▸ PROVIDED DATA:
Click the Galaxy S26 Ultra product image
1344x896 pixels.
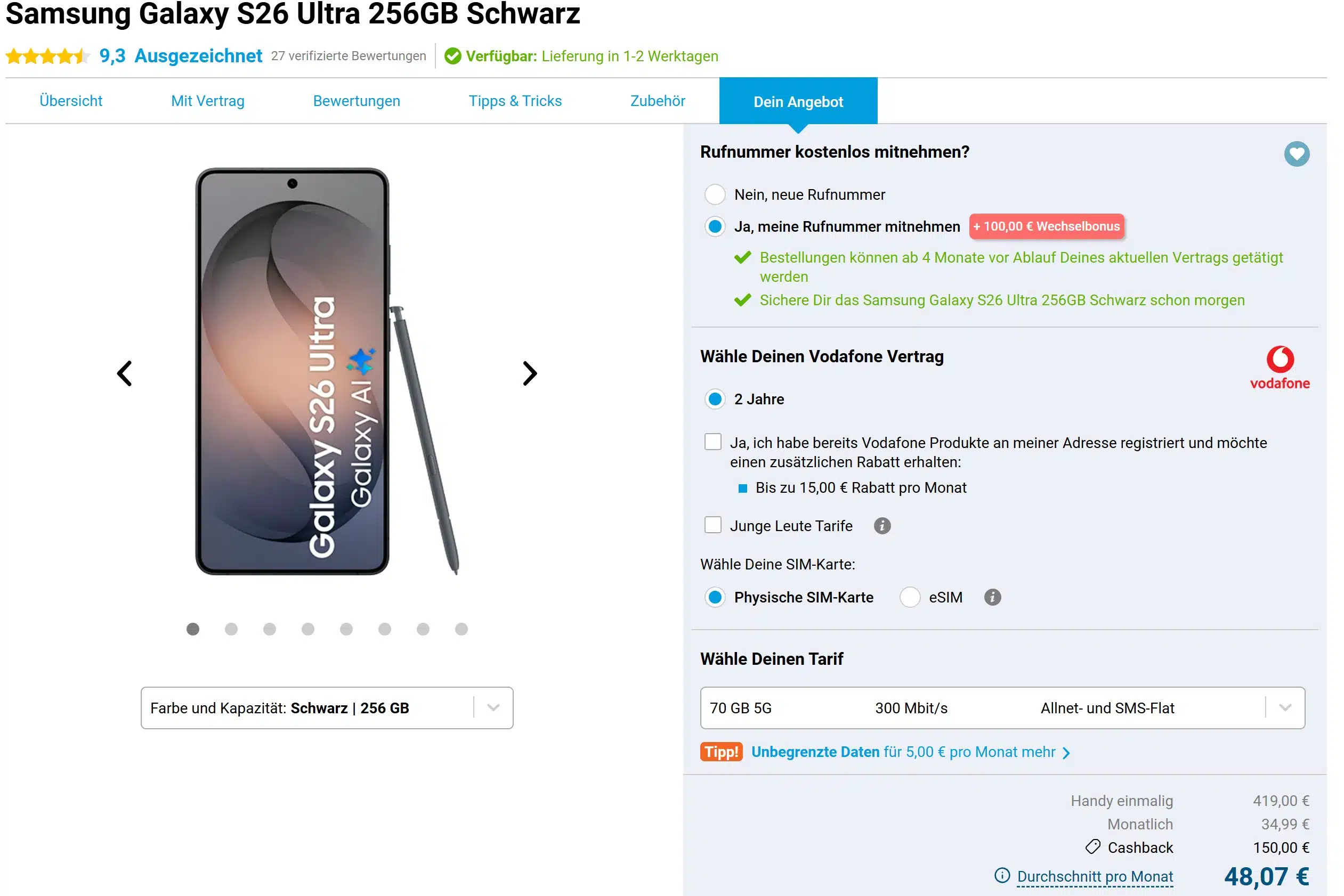293,371
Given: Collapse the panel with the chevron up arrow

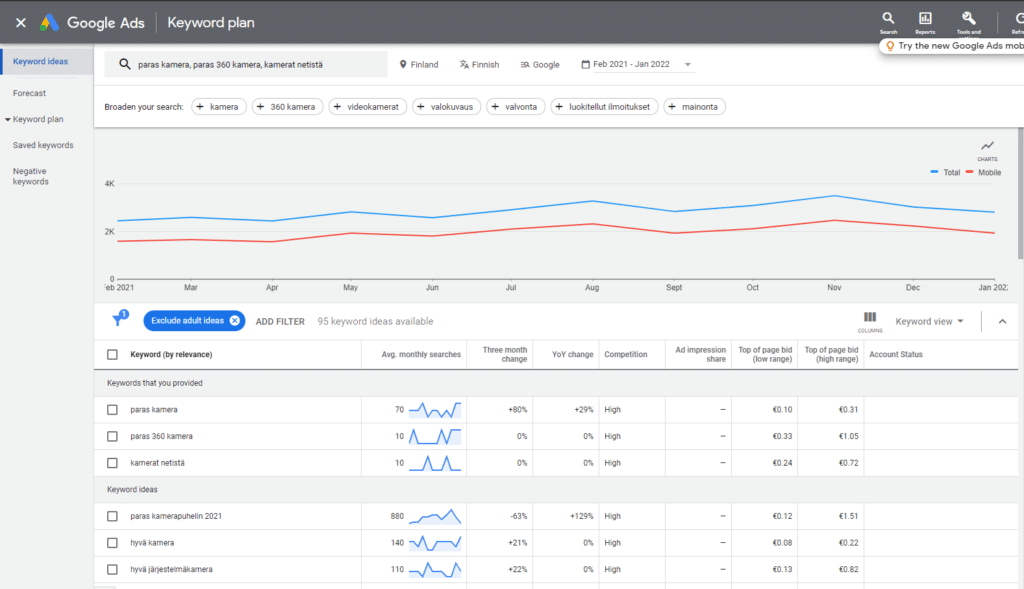Looking at the screenshot, I should pos(1003,321).
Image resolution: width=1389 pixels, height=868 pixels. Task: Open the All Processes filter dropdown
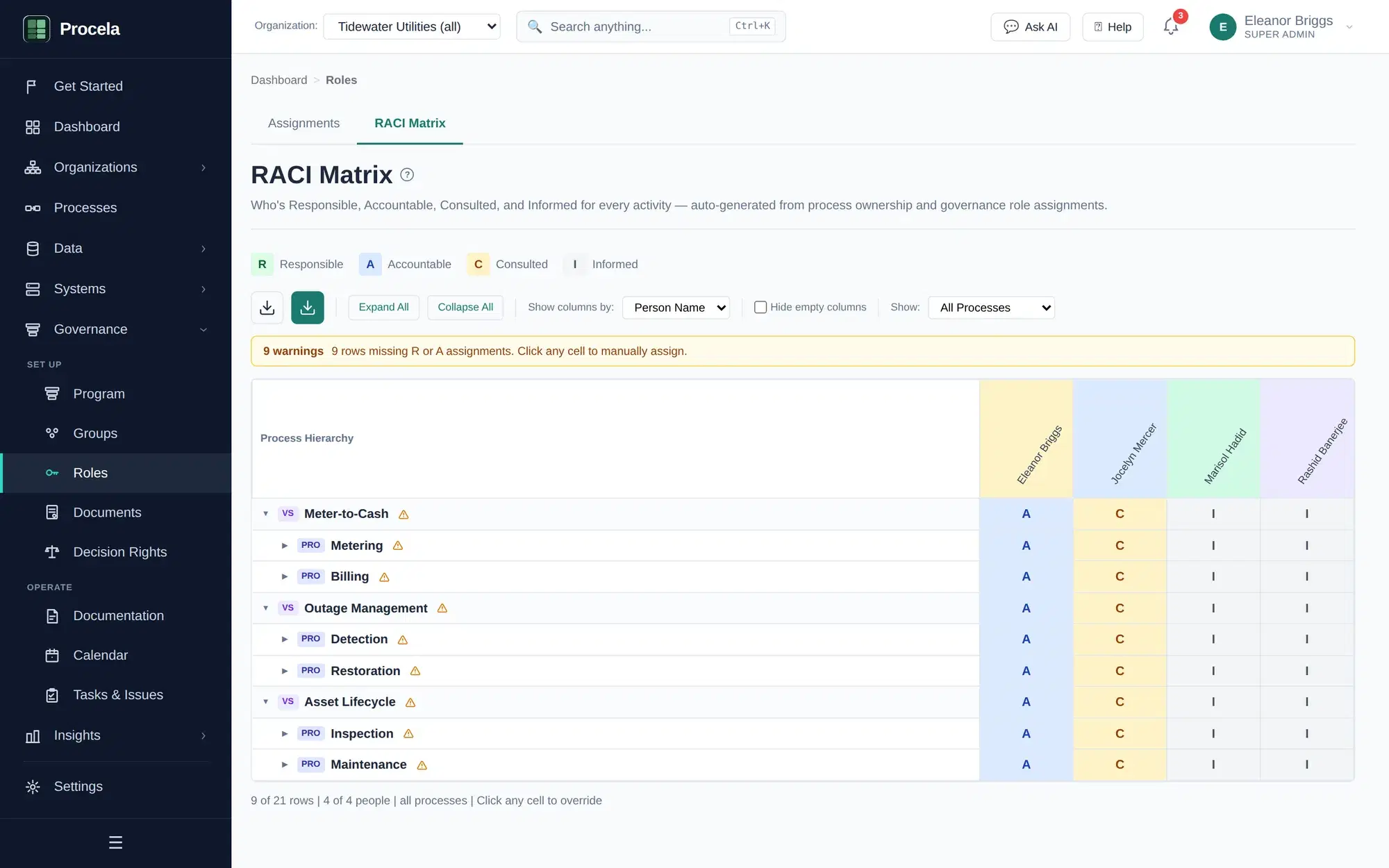(x=991, y=308)
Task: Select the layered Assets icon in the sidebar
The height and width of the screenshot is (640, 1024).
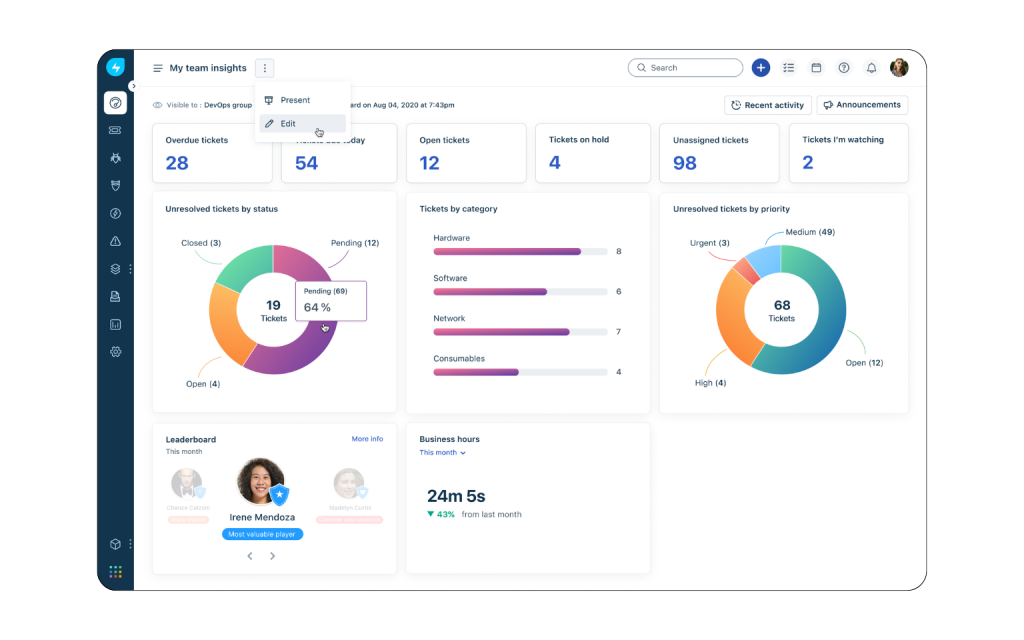Action: 115,269
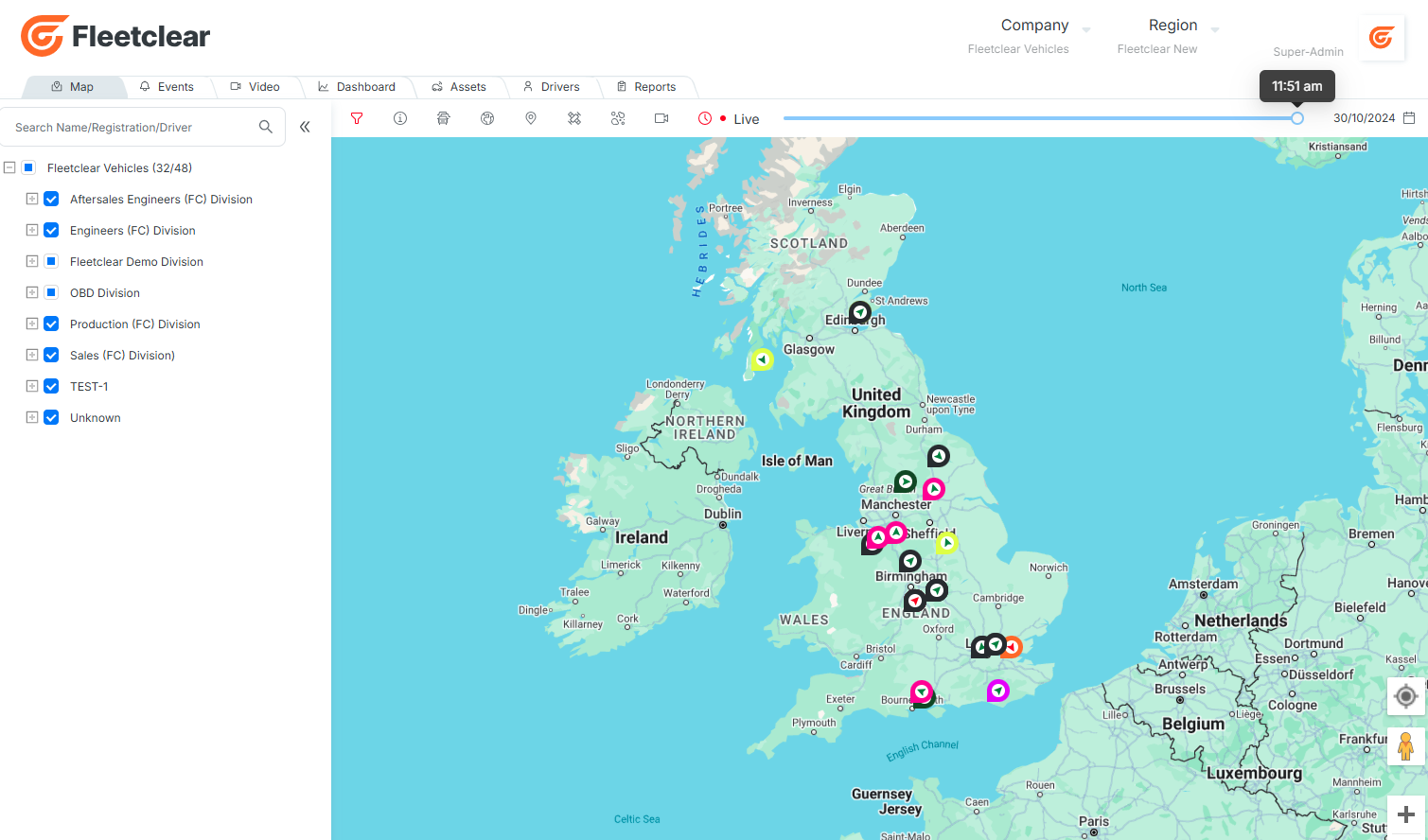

▸ WHAT THIS TASK INVOLVES:
Retype every entry exactly as written, but omit the pictures.

▸ RESULT OF THE EXERCISE:
Click the Galaxy S26 Ultra product image
1344x896 pixels.
293,371
Given: Collapse the panel with the chevron up arrow

Looking at the screenshot, I should pos(1003,321).
Image resolution: width=1389 pixels, height=868 pixels. Task: Open the All Processes filter dropdown
(x=991, y=308)
Task: Select the layered Assets icon in the sidebar
The height and width of the screenshot is (640, 1024).
Action: 115,269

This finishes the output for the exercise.